Он пошел к двери, остановился на пороге и полуобернувшись ко мне значительно добавил:
- А вообще знаете что? Не буяньте. Очень советую. Воевать вам здесь не с кем. Все равно сделаем так, как лучше для государства. Подумайте об этом на досуге. До свидания.
Он кивнул и вышел.
Коваленко пожал плечами, покачал укоризненно головой и ушел вслед за генералом.
Ну, что же… Пусть "решают". В конце концов я ведь, наверное, этого и добивался.

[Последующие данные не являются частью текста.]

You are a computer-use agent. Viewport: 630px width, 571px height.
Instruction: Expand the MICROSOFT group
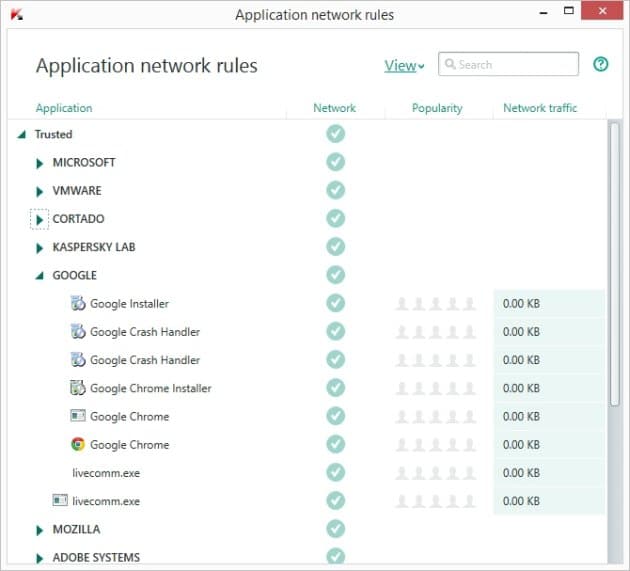tap(39, 163)
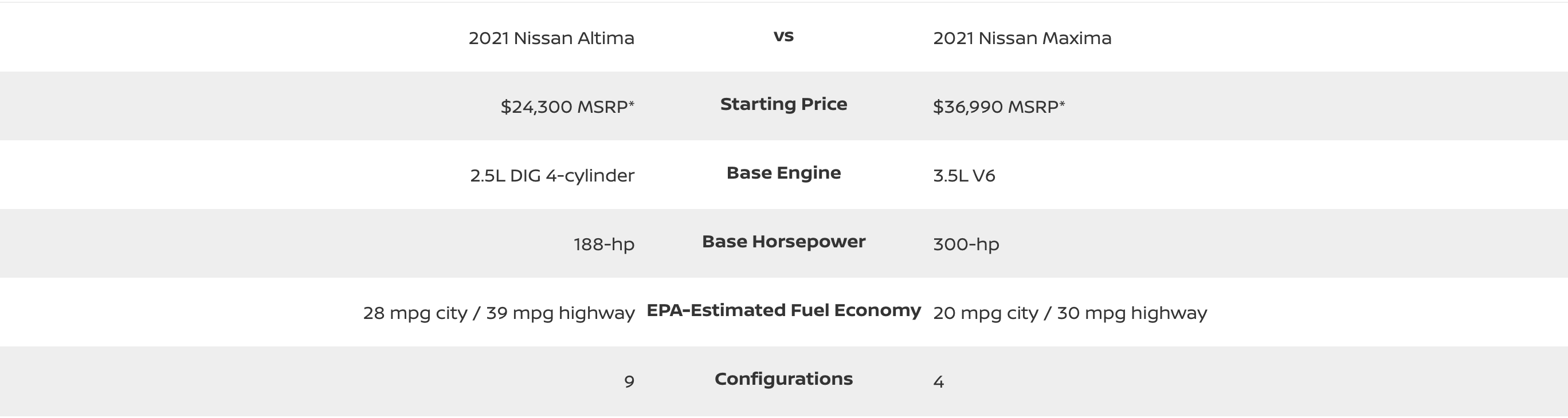Click the asterisk after Altima MSRP

point(632,104)

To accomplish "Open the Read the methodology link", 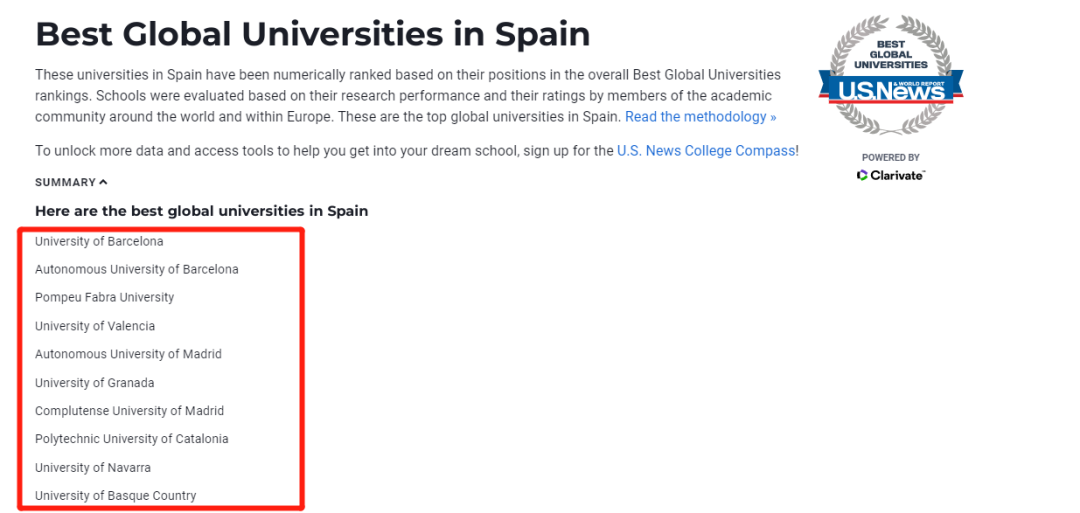I will pos(700,116).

Возможно, что мои начальники не были такими уж плохими психологами. Не дав определенного ответа, оборвав разговор на угрожающей ноте, они затем преспокойно предоставили меня самому себе.
За восемь лет работы в разведке я привык к одиночеству. Однако это одиночество всегда ощущалось мной, как только внешнее, временно навязанное спецификой работы.
Уходя с партизанской базы в город, занятый гитлеровцами, уезжая за границу на задание, превращаясь в человека "не знающего" русского языка и оторванного от друзей и близких, я все же чувствовал, как бы рядом с собой, одобрение и поддержку дорогих мне людей. Я верил, что могу мысленно, в любой момент посмотреть им в глаза и встретить взгляд понимания и дружбы.
Когда-то, среди этих потенциальных единомышленников, я видел отца, отчима, товарищей по разведке, партию, правительство, народ.
Я не был храбрецом, которому было наплевать на свою собственную жизнь, а слово "страх" - незнакомо. Может быть и есть где-нибудь на свете люди, никогда не испытавшие замирания сердца от ощущения опасности. Мне с такими встречаться не привелось.
Я же лично находил силы в критические минуты в ощущении "локтя товарища", так хорошо знакомого всем разведчикам.
Но потом, в Румынии, под влиянием увиденного и понятого, честь служить советской разведке стала для меня весьма сомнительной. Боевые задания перестали быть оправданными интересами моего народа.